*** Supplied records ***
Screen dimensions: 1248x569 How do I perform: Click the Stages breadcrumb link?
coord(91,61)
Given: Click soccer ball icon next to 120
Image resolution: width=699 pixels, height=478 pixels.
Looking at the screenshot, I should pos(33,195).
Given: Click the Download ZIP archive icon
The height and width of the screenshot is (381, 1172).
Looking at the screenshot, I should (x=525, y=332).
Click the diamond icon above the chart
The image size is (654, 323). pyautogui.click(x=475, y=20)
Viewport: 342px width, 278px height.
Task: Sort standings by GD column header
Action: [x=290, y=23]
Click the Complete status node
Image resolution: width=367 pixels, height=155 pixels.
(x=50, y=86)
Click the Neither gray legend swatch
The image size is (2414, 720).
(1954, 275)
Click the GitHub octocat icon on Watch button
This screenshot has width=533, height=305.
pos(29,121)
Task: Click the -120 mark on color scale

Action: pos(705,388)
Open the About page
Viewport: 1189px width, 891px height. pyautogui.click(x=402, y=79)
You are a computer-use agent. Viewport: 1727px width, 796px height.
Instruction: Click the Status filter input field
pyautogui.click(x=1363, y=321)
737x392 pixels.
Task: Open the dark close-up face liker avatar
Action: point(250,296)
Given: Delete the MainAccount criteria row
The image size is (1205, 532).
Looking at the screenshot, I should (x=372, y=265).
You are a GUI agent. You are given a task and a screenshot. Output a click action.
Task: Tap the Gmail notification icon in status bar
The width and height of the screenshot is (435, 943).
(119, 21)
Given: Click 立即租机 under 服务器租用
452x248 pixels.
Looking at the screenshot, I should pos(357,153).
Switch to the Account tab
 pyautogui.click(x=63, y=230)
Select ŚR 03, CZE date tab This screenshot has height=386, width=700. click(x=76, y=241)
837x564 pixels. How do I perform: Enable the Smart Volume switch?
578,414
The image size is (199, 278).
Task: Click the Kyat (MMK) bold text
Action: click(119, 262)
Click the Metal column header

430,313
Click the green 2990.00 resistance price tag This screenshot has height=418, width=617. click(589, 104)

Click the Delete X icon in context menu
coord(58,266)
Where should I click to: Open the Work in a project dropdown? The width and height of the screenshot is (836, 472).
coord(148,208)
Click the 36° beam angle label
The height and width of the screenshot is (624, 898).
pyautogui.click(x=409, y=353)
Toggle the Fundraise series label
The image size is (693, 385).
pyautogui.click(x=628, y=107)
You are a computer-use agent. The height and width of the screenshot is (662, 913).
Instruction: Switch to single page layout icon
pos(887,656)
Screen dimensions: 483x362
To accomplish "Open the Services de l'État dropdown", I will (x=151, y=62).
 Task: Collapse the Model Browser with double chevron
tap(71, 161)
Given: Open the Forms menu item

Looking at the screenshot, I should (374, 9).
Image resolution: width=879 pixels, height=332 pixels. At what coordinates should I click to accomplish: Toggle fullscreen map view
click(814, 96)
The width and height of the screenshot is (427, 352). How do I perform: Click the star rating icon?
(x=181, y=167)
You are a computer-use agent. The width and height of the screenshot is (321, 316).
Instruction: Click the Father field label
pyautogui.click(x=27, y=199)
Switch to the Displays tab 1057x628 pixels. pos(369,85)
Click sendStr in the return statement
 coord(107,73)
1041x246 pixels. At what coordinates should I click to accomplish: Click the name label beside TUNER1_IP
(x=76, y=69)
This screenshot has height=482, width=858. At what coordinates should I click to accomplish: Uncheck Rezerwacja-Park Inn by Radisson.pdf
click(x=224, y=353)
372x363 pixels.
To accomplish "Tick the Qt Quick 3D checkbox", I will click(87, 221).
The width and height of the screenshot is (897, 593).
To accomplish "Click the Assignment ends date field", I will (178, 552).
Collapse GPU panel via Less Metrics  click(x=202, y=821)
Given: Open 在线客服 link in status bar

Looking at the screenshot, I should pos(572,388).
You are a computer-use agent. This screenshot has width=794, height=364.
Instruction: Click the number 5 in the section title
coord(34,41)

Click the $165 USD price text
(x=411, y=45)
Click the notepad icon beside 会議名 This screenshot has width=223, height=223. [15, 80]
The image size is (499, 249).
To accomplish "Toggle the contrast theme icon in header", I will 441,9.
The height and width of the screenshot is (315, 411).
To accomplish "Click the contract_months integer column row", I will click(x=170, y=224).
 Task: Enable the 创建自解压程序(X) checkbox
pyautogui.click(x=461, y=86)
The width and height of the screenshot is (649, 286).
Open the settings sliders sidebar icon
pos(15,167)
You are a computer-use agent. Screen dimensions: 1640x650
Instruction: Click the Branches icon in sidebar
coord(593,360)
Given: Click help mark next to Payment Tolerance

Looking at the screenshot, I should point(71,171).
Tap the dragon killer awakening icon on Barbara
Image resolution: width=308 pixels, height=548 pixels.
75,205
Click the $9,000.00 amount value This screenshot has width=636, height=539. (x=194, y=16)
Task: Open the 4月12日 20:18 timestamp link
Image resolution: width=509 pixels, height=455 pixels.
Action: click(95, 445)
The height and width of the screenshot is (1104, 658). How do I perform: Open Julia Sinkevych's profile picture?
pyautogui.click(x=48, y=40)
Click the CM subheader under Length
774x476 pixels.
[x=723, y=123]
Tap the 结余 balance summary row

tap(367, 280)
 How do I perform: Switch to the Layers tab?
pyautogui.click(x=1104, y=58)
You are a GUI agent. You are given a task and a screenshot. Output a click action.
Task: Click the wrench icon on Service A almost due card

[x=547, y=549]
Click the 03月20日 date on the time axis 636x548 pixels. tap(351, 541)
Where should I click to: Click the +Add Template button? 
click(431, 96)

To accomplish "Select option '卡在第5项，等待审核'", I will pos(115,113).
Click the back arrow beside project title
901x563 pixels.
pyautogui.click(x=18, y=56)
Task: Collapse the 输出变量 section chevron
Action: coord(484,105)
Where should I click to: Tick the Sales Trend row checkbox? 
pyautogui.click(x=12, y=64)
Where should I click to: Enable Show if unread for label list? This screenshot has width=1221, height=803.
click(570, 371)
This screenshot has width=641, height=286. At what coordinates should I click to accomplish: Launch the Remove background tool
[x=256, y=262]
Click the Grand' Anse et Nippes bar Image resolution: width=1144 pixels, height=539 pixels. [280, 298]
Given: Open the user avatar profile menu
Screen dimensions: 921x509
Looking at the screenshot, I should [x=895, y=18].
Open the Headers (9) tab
*** End of Supplied records ***
Task to complete
Restate each of the entries above verbatim.

Output for this exercise
Screen dimensions: 1248x569 How do I perform: Click the Stages breadcrumb link?
coord(91,61)
Given: Click soccer ball icon next to 120
Image resolution: width=699 pixels, height=478 pixels.
Looking at the screenshot, I should pos(33,195).
Given: Click the Download ZIP archive icon
The height and width of the screenshot is (381, 1172).
Looking at the screenshot, I should (x=525, y=332).
Click the diamond icon above the chart
The image size is (654, 323). pyautogui.click(x=475, y=20)
Viewport: 342px width, 278px height.
Task: Sort standings by GD column header
Action: [x=290, y=23]
Click the Complete status node
Image resolution: width=367 pixels, height=155 pixels.
(x=50, y=86)
Click the Neither gray legend swatch
The image size is (2414, 720).
(1954, 275)
Click the GitHub octocat icon on Watch button
This screenshot has width=533, height=305.
pos(29,121)
Task: Click the -120 mark on color scale

Action: pos(705,388)
Open the About page
Viewport: 1189px width, 891px height. pyautogui.click(x=402, y=79)
You are a computer-use agent. Viewport: 1727px width, 796px height.
Instruction: Click the Status filter input field
pyautogui.click(x=1363, y=321)
737x392 pixels.
Task: Open the dark close-up face liker avatar
Action: point(250,296)
Given: Delete the MainAccount criteria row
The image size is (1205, 532).
Looking at the screenshot, I should (x=372, y=265).
You are a GUI agent. You are given a task and a screenshot. Output a click action.
Task: Tap the Gmail notification icon in status bar
The width and height of the screenshot is (435, 943).
(119, 21)
Given: Click 立即租机 under 服务器租用
452x248 pixels.
Looking at the screenshot, I should pos(357,153).
Switch to the Account tab
 pyautogui.click(x=63, y=230)
Select ŚR 03, CZE date tab This screenshot has height=386, width=700. click(x=76, y=241)
837x564 pixels. How do I perform: Enable the Smart Volume switch?
578,414
The image size is (199, 278).
Task: Click the Kyat (MMK) bold text
Action: click(119, 262)
Click the Metal column header

430,313
Click the green 2990.00 resistance price tag This screenshot has height=418, width=617. click(589, 104)

Click the Delete X icon in context menu
coord(58,266)
Where should I click to: Open the Work in a project dropdown? The width and height of the screenshot is (836, 472).
coord(148,208)
Click the 36° beam angle label
The height and width of the screenshot is (624, 898).
pyautogui.click(x=409, y=353)
Toggle the Fundraise series label
The image size is (693, 385).
pyautogui.click(x=628, y=107)
You are a computer-use agent. The height and width of the screenshot is (662, 913).
Instruction: Switch to single page layout icon
pos(887,656)
Screen dimensions: 483x362
To accomplish "Open the Services de l'État dropdown", I will (x=151, y=62).
 Task: Collapse the Model Browser with double chevron
tap(71, 161)
Given: Open the Forms menu item

Looking at the screenshot, I should (374, 9).
Image resolution: width=879 pixels, height=332 pixels. At what coordinates should I click to accomplish: Toggle fullscreen map view
click(814, 96)
The width and height of the screenshot is (427, 352). How do I perform: Click the star rating icon?
(x=181, y=167)
You are a computer-use agent. The width and height of the screenshot is (321, 316).
Instruction: Click the Father field label
pyautogui.click(x=27, y=199)
Switch to the Displays tab 1057x628 pixels. pos(369,85)
Click sendStr in the return statement
 coord(107,73)
1041x246 pixels. At what coordinates should I click to accomplish: Click the name label beside TUNER1_IP
(x=76, y=69)
This screenshot has height=482, width=858. At what coordinates should I click to accomplish: Uncheck Rezerwacja-Park Inn by Radisson.pdf
click(x=224, y=353)
372x363 pixels.
To accomplish "Tick the Qt Quick 3D checkbox", I will click(87, 221).
The width and height of the screenshot is (897, 593).
To accomplish "Click the Assignment ends date field", I will (178, 552).
Collapse GPU panel via Less Metrics  click(x=202, y=821)
Given: Open 在线客服 link in status bar

Looking at the screenshot, I should pos(572,388).
You are a computer-use agent. This screenshot has width=794, height=364.
Instruction: Click the number 5 in the section title
coord(34,41)

Click the $165 USD price text
(x=411, y=45)
Click the notepad icon beside 会議名 This screenshot has width=223, height=223. [15, 80]
The image size is (499, 249).
To accomplish "Toggle the contrast theme icon in header", I will 441,9.
The height and width of the screenshot is (315, 411).
To accomplish "Click the contract_months integer column row", I will click(x=170, y=224).
 Task: Enable the 创建自解压程序(X) checkbox
pyautogui.click(x=461, y=86)
The width and height of the screenshot is (649, 286).
Open the settings sliders sidebar icon
pos(15,167)
You are a computer-use agent. Screen dimensions: 1640x650
Instruction: Click the Branches icon in sidebar
coord(593,360)
Given: Click help mark next to Payment Tolerance

Looking at the screenshot, I should point(71,171).
Tap the dragon killer awakening icon on Barbara
Image resolution: width=308 pixels, height=548 pixels.
75,205
Click the $9,000.00 amount value This screenshot has width=636, height=539. (x=194, y=16)
Task: Open the 4月12日 20:18 timestamp link
Image resolution: width=509 pixels, height=455 pixels.
Action: click(95, 445)
The height and width of the screenshot is (1104, 658). How do I perform: Open Julia Sinkevych's profile picture?
pyautogui.click(x=48, y=40)
Click the CM subheader under Length
774x476 pixels.
[x=723, y=123]
Tap the 结余 balance summary row

tap(367, 280)
 How do I perform: Switch to the Layers tab?
pyautogui.click(x=1104, y=58)
You are a GUI agent. You are given a task and a screenshot. Output a click action.
Task: Click the wrench icon on Service A almost due card

[x=547, y=549]
Click the 03月20日 date on the time axis 636x548 pixels. tap(351, 541)
Where should I click to: Click the +Add Template button? 
click(431, 96)

To accomplish "Select option '卡在第5项，等待审核'", I will pos(115,113).
Click the back arrow beside project title
901x563 pixels.
pyautogui.click(x=18, y=56)
Task: Collapse the 输出变量 section chevron
Action: coord(484,105)
Where should I click to: Tick the Sales Trend row checkbox? 
pyautogui.click(x=12, y=64)
Where should I click to: Enable Show if unread for label list? This screenshot has width=1221, height=803.
click(570, 371)
This screenshot has width=641, height=286. At what coordinates should I click to accomplish: Launch the Remove background tool
[x=256, y=262]
Click the Grand' Anse et Nippes bar Image resolution: width=1144 pixels, height=539 pixels. [280, 298]
Given: Open the user avatar profile menu
Screen dimensions: 921x509
Looking at the screenshot, I should [x=895, y=18].
Open the Headers (9) tab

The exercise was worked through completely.